The Story of Krishna and Uddhava

There are beautiful stories about the relationship between Lord Krishna and his devotee, Uddhava, a disciple of Brihaspati, the preceptor of the Gods and son of Devabhanga. The differences between them were sharp and glaring. Uddhava was a scholar and intellectual, while Krishna was a cowherd. The former was brought in a city while Krishna was brought up in a village. Uddhava intuitively knew that Krishna was no ordinary soul while Krishna saw Uddhava as a seeker.

Two incidents in their relationship invite attention. In the first instance, Krishna requests Uddhava to go to Vrindavan and contrary to the promise he had made to them, inform the milkmaids that he would never return to Vrindavan.

Uddhava accepted the mission but he was egoistic of his knowledge and considered the gopikas uneducated, while Krishna wanted to show Uddhava that divine love was above wisdom. Uddhava promptly went to the gopikas and told them that they should not weep for Krishna and that they should invest their energies in acquiring Brahamajnana.
He tried to teach them the virtues the yoga and meditation, instructed them to ignore the body and how these practices would lead to samadhi.
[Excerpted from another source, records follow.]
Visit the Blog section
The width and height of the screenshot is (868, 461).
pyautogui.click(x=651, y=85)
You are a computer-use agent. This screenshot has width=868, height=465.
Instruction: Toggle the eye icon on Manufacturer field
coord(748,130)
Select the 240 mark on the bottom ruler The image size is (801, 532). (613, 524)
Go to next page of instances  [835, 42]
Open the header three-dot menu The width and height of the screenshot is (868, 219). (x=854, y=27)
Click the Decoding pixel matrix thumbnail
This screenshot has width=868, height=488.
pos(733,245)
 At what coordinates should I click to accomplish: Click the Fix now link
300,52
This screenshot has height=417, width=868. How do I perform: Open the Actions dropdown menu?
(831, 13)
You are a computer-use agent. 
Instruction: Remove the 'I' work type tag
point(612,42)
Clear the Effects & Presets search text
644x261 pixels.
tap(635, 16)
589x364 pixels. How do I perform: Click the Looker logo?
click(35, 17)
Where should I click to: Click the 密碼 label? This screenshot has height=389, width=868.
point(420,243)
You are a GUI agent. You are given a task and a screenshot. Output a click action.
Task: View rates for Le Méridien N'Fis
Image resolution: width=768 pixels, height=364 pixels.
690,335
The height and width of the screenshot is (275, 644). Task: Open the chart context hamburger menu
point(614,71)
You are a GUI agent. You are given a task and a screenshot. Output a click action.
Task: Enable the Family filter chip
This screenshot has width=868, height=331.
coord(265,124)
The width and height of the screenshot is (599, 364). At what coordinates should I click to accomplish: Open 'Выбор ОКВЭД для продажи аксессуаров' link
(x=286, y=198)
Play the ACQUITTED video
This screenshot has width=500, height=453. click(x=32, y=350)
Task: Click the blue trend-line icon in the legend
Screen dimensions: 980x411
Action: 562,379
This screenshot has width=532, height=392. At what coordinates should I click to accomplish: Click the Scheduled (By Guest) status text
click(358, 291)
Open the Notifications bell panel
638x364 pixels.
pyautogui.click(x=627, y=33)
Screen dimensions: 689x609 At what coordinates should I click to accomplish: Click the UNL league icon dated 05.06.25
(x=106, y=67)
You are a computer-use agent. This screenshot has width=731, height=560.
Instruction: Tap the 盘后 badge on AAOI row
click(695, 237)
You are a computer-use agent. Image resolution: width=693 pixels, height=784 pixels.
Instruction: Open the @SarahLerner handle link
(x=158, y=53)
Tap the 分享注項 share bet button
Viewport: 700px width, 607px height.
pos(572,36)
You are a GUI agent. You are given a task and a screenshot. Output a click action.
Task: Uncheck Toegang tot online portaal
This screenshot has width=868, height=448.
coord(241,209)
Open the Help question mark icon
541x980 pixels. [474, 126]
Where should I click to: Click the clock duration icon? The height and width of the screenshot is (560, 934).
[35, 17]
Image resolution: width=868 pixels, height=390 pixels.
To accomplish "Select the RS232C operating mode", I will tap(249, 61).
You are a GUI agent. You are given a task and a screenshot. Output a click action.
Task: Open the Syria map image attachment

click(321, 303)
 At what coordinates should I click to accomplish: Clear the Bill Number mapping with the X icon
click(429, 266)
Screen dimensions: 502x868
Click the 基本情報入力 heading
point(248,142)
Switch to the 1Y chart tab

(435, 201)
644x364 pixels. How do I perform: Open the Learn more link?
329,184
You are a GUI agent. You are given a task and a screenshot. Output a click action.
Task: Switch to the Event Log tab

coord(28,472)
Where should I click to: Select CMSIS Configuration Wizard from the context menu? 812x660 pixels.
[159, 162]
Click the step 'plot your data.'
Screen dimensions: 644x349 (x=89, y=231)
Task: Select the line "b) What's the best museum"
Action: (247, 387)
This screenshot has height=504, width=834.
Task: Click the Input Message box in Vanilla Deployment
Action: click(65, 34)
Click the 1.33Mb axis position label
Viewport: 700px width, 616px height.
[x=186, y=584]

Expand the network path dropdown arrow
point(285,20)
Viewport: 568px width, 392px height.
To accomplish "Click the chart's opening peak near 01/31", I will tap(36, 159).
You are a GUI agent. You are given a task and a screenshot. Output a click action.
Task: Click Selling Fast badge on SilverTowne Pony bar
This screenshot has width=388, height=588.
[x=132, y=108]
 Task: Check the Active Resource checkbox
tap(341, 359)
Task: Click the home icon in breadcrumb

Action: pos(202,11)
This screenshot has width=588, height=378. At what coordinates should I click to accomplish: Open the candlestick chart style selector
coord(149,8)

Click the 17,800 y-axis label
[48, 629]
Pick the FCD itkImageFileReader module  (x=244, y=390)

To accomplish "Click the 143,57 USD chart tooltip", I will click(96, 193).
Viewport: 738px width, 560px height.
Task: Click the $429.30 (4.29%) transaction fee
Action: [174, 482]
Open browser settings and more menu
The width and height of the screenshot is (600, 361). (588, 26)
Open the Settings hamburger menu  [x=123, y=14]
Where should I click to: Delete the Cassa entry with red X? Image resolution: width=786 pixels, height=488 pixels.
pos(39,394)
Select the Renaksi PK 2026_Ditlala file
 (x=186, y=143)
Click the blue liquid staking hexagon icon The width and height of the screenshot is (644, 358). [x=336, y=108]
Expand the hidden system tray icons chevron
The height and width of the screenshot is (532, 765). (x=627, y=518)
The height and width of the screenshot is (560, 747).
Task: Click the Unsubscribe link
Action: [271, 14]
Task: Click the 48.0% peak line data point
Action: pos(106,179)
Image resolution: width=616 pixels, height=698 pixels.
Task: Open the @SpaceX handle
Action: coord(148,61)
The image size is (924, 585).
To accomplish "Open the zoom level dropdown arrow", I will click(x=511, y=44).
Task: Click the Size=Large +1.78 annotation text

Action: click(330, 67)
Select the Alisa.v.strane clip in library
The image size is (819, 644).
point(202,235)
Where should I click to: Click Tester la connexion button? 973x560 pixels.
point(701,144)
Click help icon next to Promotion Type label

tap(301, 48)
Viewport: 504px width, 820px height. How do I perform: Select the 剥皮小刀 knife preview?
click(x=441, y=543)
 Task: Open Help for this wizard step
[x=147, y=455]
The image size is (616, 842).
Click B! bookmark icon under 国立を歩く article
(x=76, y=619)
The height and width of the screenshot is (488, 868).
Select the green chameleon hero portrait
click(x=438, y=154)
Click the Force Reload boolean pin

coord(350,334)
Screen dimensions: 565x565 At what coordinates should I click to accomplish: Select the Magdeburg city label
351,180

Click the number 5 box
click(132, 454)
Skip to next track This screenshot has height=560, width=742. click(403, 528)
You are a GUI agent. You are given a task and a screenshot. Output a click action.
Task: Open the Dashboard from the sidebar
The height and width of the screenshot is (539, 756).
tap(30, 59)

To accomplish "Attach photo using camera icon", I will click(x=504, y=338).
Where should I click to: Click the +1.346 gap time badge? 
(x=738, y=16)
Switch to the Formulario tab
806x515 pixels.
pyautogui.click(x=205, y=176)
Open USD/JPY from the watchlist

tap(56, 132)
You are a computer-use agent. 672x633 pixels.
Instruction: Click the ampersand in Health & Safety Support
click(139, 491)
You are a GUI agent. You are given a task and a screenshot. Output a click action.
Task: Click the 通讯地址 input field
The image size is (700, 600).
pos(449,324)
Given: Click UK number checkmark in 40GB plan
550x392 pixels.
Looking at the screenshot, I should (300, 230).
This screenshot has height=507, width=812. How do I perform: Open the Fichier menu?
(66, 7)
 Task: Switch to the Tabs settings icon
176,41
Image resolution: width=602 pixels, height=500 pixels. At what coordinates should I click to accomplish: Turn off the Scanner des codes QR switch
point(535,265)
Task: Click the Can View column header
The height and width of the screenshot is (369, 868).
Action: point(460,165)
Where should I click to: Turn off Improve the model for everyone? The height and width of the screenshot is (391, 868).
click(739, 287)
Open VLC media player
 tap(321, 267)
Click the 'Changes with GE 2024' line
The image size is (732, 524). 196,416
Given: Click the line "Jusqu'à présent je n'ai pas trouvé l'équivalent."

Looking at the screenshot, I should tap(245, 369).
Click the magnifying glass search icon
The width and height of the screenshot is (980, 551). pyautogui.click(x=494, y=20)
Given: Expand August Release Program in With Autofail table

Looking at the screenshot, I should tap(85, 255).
The gopikas told him that they were is Krishna samadhi all the time and were constantly experiencing the three yogas of meditation, wisdom and devotion. Uddhava wanted to impart theoretical knowledge, while the gopikas were instructing him in the priceless value of direct experience.
For the first time in his life, Uddhava understood the value of surrendering to Krishna with love, devotion and unconditional trust. The second instance took place in the final years of the Krishna avatar where Krishna advised the Yadavas to shift out of Mathura to protect themselves against Jarasandha. While Uddhava was witness to Krishna protecting the Pandavas, he was aghast when Krishna was shot on his left foot by a hunter’s poisoned arrow.

He was even more astonished when Krishna calmly told him that the end of the Yadava clan was near and to inform the message of his death to his family and people. This was the context behind Krishna’s revelation to Uddhava of the Hamsa Gita or the Song of the Swan otherwise known as the Uddhava Gita. It seeks to console Uddhava from pain and separation and rescue him from sadness. It forms an integral part of the Srimad Bhagavatam.

“The restless mind,” says Krishna to Uddhava, “easily falls victim to the illusion of diversity, which leads to the conception of good and evil and the discrimination between prescribed action, inaction, and prohibited action. By controlling your mind and senses you will see the world in your own self, and your own self in Me, the Supreme Lord.